PLEASE PRINT MAILING ADDRESS

Customer acknowledges receipt of a completed copy of this promissory note, including above Notice.

ALBERT T. INGEL

Customer (Person on whose life group credit life insurance will be obtained, if applicable.)

DORA INGEL

(Additional Customer, if any)

ORIGINAL"

[Note 2]

"October 27, 1959

Identification

`B'

Mr. Albert Ingel
115 Belmont
Fitchburg, Massachusetts

Re: 200-12-51767

Dear Sir:

We are sorry to learn that the Aluminum Siding on which we hold your promissory note, is giving you cause for complaint. Our part in the transactions consisted of extending the credit which you desired, and arranging to accept prepayment of the advance on terms convenient to you. We did not perform any of the work, and any questions in connection with materials and workmanship should be adjusted with the dealer from whom you made your purchase. Therefore, we have passed your report along to Allied Aluminum and we are confident that everything reasonably possible will be done to correct any faulty conditions which may exist.

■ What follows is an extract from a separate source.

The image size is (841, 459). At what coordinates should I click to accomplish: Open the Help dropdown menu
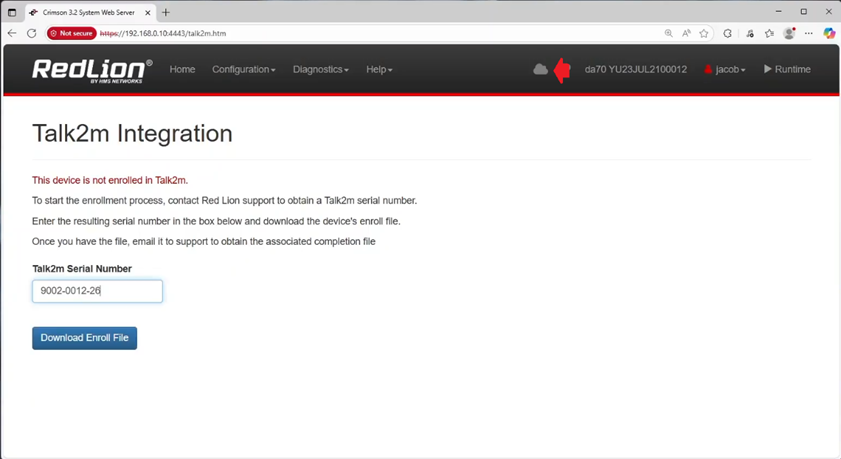click(379, 69)
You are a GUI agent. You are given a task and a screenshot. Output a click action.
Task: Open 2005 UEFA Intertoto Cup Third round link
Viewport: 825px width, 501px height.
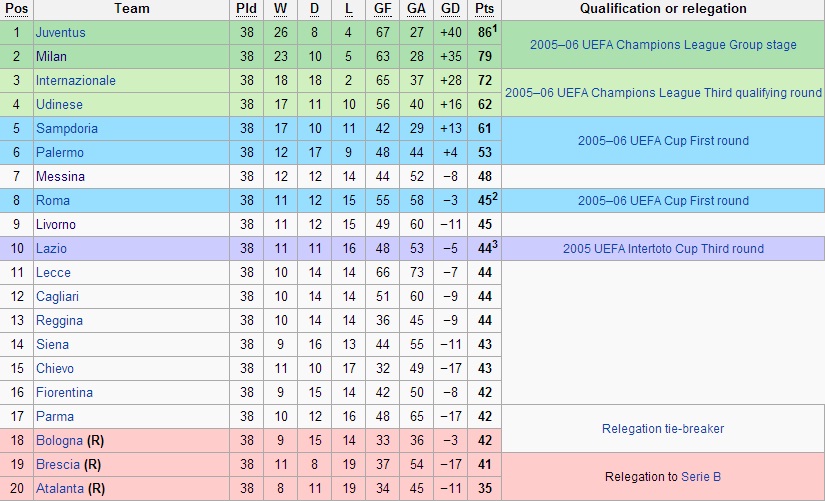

In the meantime, we shall appreciate your continuing to make payments on your note as they fall due so that your account may be kept in current condition.

Very truly yours,

UNIVERSAL C.I.T. CREDIT CORPORATION

C. KEVENY

Collection Man"

[Note 3] "Any writing to be a negotiable instrument within this Article must . . . contain an unconditional promise or order to pay a sum certain in money and no other promise, order, obligation or power given by the maker or drawer except as authorized by this Article."

[Note 4] "If there is no agreement or provision of law for a different rate, the interest of money shall be at the rate of six dollars on each hundred for a year, but, except as provided in sections seventy-eight, ninety, ninety-two, ninety-six and one hundred of chapter one hundred and forty, it shall be lawful to pay, reserve or contract for any rate of interest or discount. No greater rate than that before mentioned shall be recovered in a suit unless the agreement to pay it is in writing."

[Note 5] "Unless otherwise specified a provision for interest means interest at the judgment rate at the place of payment from the date of the instrument, or if it is undated from the date of issue."

[Note 6] By G. L. c. 255, Section 12C, inserted by St. 1961, c. 595, certain notes given in connection with the sale of consumer goods were made nonnegotiable.

[Note 7] "After it is shown that a defense exists a person claiming the rights of a holder in due course has the burden of establishing that he or some person under whom he claims is in all respects a holder in due course."

[Note 8] G. L. c. 106, Section 3-302 (1) states: "A holder in due course is a holder who takes the instrument . . . (c) without notice that it is overdue or has been dishonored or of any defense against or claim to it on the part of any person." "Notice" is defined in G. L. c. 106, Section 1-201 (25) as follows: "A person has `notice' of a fact when (a) he has actual knowledge of it; or (b) he has received a notice or notification of it; or (c) from all the facts and circumstances known to him at the time in question he has reason to know that it exists."